◆ Provided material
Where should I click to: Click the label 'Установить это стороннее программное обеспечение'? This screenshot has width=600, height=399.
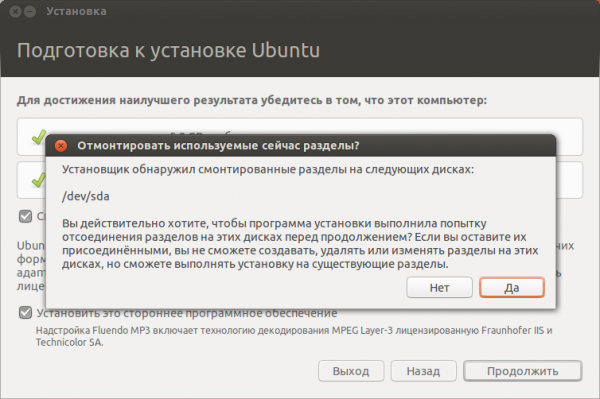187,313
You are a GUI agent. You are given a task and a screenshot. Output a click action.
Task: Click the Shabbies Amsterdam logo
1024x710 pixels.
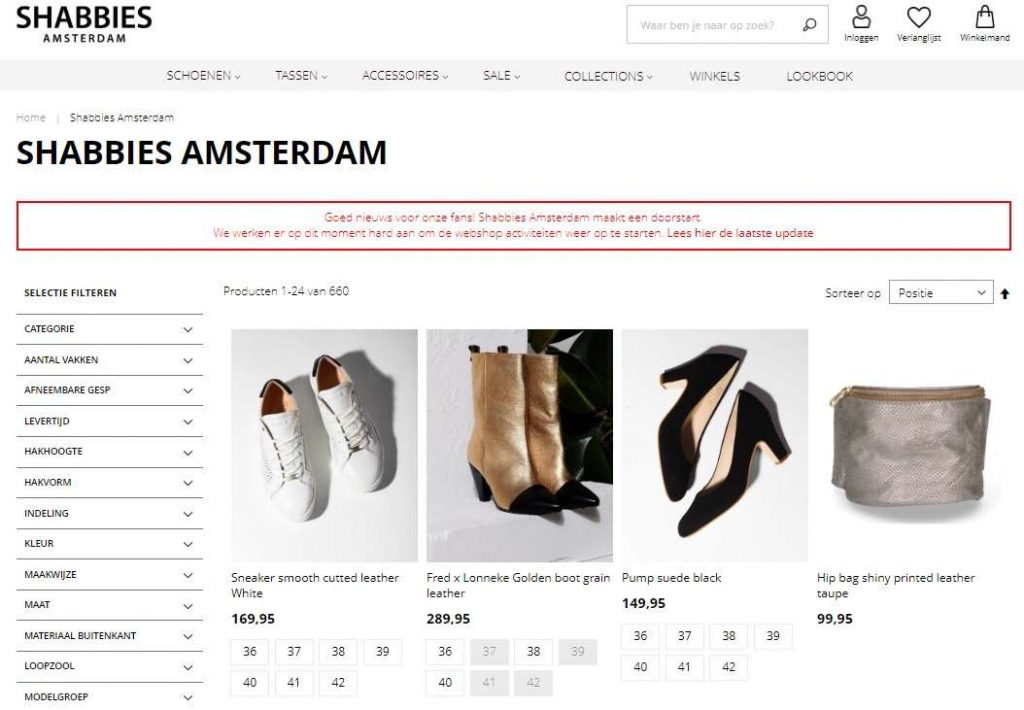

==

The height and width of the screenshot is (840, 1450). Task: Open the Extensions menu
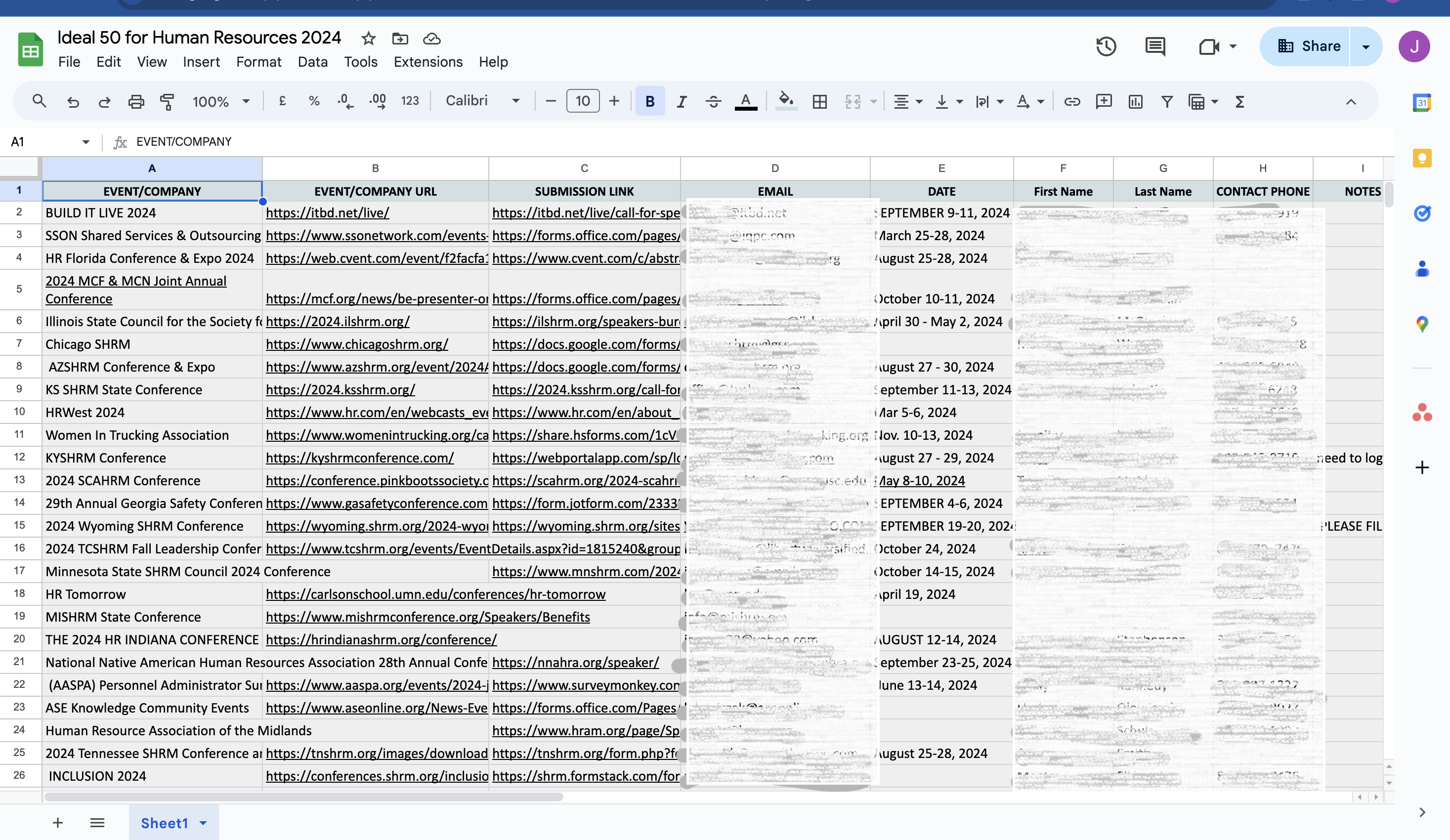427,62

◆ Written problem
Copy out the rows word for word, starting at the line that has "Where should I" and ending after the line that has "1024x710 pixels.". Leave the pictures out.

◆ The output
Where should I click to: Click the label 'Установить это стороннее программное обеспечение'? This screenshot has width=600, height=399.
187,313
You are a GUI agent. You are given a task and a screenshot. Output a click action.
Task: Click the Shabbies Amsterdam logo
1024x710 pixels.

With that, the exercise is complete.